[Records excerpted from a collection]

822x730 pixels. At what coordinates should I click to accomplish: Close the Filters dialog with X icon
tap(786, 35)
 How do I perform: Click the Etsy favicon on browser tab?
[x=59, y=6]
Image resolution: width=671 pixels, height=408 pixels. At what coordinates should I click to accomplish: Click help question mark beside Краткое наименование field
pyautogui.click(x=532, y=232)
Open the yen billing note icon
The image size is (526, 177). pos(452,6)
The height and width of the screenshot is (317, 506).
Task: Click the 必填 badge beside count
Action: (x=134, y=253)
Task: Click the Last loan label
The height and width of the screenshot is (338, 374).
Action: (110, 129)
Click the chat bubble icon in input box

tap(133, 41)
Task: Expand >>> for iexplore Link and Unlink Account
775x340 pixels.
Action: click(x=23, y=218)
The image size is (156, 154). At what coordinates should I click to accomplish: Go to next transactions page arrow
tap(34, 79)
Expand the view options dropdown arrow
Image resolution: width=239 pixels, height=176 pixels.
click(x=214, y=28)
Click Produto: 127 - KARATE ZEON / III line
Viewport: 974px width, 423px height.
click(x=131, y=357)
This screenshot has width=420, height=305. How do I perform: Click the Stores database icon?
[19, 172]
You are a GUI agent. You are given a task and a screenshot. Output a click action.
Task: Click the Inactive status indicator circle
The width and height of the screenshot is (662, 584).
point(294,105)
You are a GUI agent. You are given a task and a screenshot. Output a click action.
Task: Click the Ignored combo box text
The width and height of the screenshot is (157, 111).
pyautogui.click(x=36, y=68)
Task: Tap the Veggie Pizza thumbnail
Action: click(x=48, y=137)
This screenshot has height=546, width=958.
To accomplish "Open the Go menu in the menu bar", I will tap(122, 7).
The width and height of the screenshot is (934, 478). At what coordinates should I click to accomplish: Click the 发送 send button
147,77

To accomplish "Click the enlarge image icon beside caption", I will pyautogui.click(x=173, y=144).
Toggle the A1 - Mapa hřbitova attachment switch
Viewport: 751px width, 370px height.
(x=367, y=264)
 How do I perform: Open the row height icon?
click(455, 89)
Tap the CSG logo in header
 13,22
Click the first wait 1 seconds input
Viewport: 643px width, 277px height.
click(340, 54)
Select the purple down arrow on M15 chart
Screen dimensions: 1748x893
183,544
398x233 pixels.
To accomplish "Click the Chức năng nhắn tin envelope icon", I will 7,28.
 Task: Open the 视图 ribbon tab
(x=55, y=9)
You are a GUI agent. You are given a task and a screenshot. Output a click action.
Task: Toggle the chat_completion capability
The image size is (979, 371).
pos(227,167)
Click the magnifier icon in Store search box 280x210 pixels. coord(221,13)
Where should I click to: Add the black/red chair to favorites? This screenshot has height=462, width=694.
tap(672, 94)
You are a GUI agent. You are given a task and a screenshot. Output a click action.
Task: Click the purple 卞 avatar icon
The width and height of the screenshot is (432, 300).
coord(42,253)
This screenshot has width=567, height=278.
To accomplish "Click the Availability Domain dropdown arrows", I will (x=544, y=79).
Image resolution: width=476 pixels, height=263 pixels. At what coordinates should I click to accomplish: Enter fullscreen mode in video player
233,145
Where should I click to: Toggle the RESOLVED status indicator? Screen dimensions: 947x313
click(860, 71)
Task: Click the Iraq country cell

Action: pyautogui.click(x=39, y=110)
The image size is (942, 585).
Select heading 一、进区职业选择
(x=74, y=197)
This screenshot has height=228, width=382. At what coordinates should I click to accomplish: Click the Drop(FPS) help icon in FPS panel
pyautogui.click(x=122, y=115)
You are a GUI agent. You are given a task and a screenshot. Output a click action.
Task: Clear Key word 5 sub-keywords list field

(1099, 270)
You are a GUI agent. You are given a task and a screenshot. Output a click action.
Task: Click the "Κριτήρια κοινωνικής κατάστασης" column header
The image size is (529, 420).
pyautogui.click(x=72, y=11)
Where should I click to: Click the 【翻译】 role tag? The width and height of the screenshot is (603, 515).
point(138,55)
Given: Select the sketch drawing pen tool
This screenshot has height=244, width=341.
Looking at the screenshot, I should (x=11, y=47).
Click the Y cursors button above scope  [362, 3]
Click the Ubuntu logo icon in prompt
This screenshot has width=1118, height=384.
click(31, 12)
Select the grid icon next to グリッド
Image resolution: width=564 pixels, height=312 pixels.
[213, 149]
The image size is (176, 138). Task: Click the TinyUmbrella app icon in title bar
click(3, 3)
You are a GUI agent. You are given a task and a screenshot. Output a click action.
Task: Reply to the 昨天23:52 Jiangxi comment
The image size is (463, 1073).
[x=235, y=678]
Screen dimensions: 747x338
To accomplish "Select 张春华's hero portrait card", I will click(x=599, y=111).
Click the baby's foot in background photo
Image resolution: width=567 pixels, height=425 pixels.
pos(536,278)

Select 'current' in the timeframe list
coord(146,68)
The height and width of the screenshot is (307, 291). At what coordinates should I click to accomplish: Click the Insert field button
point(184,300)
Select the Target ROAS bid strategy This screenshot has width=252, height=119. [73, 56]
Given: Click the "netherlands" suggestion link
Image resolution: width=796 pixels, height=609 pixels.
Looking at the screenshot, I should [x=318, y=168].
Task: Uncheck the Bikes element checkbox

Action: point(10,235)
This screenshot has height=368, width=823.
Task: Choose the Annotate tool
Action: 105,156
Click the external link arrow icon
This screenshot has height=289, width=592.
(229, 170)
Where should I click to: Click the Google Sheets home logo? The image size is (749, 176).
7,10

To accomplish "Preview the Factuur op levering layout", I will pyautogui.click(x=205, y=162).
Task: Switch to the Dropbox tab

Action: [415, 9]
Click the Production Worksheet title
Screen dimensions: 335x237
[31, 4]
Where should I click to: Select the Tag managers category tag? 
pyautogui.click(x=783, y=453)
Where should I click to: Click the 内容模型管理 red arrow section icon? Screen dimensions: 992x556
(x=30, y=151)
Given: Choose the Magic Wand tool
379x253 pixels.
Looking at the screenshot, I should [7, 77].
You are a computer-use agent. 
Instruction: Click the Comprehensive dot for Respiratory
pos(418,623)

■ TASK ■
Wherever the word "purple" appears in a line of the data above, copy that line.

■ THE COMPLETED TASK ■
Select the purple down arrow on M15 chart
Task: Click the purple 卞 avatar icon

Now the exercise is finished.